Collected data
________________________________________
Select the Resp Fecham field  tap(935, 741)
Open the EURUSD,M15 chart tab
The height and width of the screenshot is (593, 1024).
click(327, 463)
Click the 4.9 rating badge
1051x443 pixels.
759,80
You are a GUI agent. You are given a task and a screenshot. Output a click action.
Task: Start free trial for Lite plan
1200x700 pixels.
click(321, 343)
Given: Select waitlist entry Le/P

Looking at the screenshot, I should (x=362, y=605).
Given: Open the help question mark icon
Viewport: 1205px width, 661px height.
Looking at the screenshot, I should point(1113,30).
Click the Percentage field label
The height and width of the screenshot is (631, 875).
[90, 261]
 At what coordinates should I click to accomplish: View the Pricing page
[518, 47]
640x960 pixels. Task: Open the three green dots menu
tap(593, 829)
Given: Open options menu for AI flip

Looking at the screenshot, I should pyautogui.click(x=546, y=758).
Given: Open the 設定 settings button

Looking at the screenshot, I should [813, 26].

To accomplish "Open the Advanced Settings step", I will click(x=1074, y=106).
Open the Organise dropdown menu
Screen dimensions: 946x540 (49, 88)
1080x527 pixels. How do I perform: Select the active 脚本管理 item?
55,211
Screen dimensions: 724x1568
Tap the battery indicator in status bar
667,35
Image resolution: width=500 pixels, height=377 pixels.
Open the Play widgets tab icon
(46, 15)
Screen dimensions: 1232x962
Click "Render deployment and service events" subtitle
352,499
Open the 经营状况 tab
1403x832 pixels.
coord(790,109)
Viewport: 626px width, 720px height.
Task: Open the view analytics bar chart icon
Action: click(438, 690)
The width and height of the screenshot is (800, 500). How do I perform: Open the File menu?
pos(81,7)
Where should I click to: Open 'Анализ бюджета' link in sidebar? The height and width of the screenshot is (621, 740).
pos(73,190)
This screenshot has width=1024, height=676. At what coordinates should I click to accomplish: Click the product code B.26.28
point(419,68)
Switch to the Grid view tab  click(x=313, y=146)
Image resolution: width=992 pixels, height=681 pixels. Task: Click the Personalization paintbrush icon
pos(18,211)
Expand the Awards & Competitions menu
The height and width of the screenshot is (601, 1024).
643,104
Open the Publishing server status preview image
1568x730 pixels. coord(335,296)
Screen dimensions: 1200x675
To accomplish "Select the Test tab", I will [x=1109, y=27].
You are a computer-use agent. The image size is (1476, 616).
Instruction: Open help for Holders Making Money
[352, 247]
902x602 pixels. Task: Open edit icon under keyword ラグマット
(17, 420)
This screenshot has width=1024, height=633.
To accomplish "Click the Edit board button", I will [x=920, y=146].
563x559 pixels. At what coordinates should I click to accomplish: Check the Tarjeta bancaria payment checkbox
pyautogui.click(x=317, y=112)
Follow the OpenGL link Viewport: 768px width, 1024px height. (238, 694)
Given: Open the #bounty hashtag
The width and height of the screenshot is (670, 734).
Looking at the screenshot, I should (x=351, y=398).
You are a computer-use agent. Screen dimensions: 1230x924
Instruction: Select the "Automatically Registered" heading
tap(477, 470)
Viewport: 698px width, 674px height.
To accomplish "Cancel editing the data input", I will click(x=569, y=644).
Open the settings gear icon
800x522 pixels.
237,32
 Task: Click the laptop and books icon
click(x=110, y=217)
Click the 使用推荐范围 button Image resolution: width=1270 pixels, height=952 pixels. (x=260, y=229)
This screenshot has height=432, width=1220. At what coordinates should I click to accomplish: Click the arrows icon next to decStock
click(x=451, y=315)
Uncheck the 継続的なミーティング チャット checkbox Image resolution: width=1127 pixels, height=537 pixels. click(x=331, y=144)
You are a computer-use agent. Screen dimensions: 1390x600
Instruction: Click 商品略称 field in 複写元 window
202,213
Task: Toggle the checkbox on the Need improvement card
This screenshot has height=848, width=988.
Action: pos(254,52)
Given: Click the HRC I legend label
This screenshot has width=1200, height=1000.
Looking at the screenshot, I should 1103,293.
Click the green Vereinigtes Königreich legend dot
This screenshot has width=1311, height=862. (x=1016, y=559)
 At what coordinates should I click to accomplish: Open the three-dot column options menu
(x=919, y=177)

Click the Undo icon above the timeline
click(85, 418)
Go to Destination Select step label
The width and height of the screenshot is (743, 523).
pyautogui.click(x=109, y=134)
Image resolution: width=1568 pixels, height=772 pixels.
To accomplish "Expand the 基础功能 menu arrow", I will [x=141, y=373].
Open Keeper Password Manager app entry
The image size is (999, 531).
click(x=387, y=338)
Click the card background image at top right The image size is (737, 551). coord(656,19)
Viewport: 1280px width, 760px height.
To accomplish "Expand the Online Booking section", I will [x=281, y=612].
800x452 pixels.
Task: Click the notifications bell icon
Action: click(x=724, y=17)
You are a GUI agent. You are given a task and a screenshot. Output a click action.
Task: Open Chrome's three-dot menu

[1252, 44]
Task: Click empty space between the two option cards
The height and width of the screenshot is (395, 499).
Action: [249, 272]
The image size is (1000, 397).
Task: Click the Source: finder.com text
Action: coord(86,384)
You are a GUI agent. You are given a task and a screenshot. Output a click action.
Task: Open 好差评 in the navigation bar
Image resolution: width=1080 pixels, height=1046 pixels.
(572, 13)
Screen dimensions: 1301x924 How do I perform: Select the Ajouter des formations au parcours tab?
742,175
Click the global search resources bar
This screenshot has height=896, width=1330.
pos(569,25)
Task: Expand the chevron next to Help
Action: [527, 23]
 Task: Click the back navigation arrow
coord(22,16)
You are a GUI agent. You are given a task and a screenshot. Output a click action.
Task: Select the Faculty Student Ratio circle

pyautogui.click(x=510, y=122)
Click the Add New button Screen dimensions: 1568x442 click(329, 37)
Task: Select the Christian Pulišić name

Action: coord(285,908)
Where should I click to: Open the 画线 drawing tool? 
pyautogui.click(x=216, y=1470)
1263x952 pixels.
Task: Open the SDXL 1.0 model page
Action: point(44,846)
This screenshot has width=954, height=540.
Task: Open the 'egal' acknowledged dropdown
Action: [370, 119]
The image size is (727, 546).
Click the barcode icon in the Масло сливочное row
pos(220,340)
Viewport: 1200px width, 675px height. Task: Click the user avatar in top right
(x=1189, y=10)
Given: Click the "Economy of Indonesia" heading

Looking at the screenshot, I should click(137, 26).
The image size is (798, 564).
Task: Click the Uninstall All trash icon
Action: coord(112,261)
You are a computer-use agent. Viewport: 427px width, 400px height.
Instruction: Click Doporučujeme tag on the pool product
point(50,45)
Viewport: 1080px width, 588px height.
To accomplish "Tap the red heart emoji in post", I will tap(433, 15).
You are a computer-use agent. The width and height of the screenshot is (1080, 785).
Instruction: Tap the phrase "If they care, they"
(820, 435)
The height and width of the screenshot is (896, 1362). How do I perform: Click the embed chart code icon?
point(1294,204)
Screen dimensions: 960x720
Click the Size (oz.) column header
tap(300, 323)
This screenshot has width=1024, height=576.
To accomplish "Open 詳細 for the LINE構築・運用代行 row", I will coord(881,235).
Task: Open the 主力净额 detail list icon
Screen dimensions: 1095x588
________________________________________
Problem requirements: Can you repeat, word for word, every line above from the one containing "Open the settings gear icon" down to the one containing "Click the 使用推荐范围", including both?

Response area:
Open the settings gear icon
800x522 pixels.
237,32
 Task: Click the laptop and books icon
click(x=110, y=217)
Click the 使用推荐范围 button Image resolution: width=1270 pixels, height=952 pixels. (x=260, y=229)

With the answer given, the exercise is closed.